À Sanair, il y aurait deux catégories d’âge, les 18-24 ans et les 40 ans et plus. Très peu sont dans la trentaine et cela serait dû à l’achat de la maison et à la venue des enfants.

Les vrais passionnés reviennent vers l’âge de 40 ans, mais cette fois avec des machines beaucoup plus performantes.

«J’ai maintenant 41 ans, lorsque je termine ma course, j’ai juste envie de rentrer chez moi tranquillement. Les plus jeunes terminent, quittent la piste et en veulent encore. C’est une autre génération et pourtant, ils n’ont que quatre points d’inaptitude de disponibles, ils n’ont peur de rien, même pas de la police», a-t-il mentionné.

Adrénaline

Pour le passionné de Mustang, il est clair que plusieurs automobilistes ont besoin de cette sensation que peuvent procurer l’accélération ou les courses de vitesse.
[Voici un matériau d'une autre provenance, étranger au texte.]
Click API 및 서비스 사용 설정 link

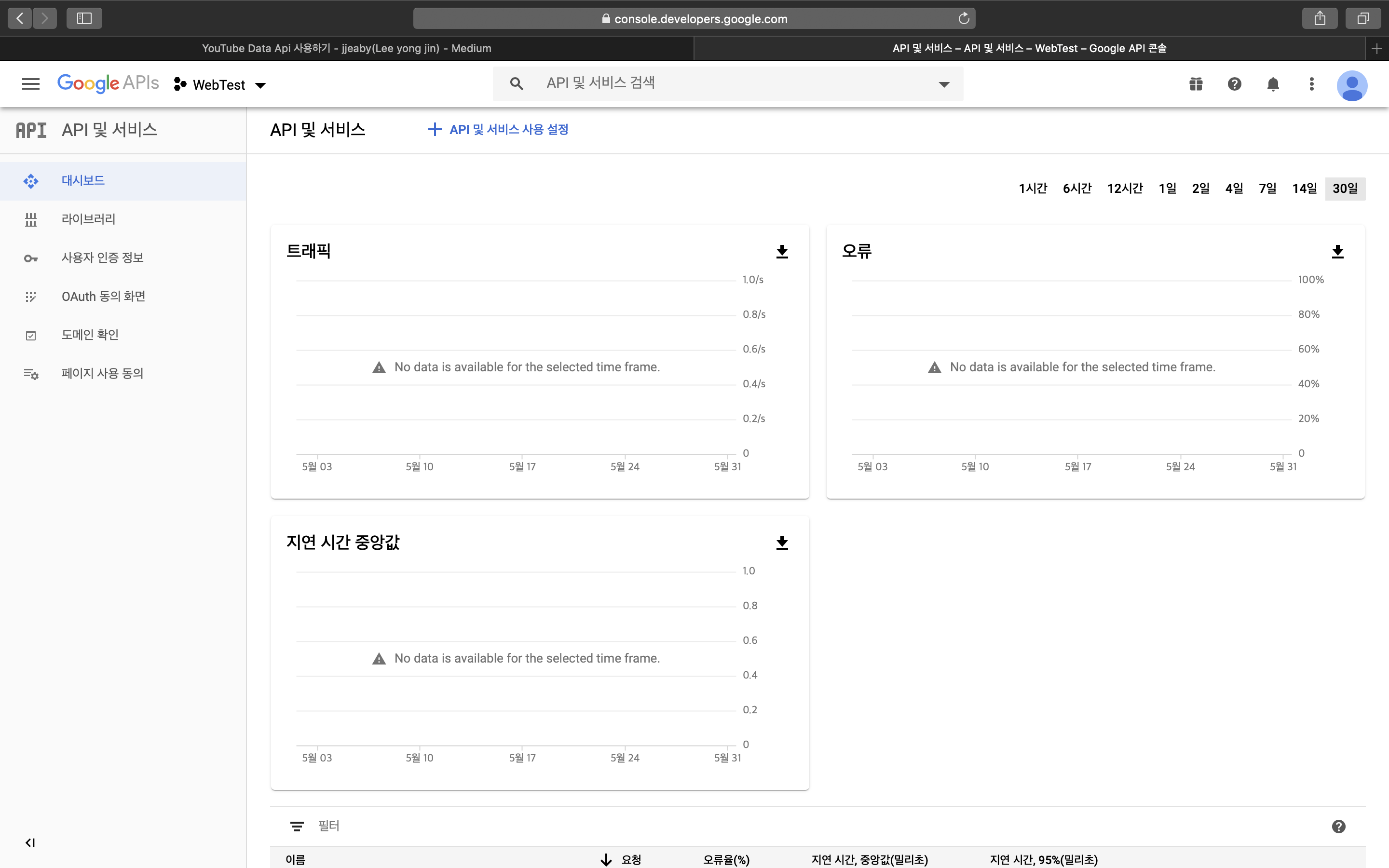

Selon lui, même si les voitures performantes étaient «barrées», bannies ou interdites, les automobilistes trouveraient une façon de déjouer la loi.

Il donnait comme exemple les véhicules Honda très présents à Sanair. «Ce sont des voitures peu dispendieuses que les automobilistes modifient à moindre coût au risque de leur sécurité», a dit Luc Chevalier. 

Ce Maskoutain connaît très bien le Grand rang Saint-François, qu’il qualifie lui-même de véritable piste de course. Il n’était pas surpris de constater les différentes vitesses captées par radar.

«C’est une belle ligne droite sur plusieurs kilomètres, la vitesse sur cette route existe depuis plusieurs années», a conclu Luc Chevalier.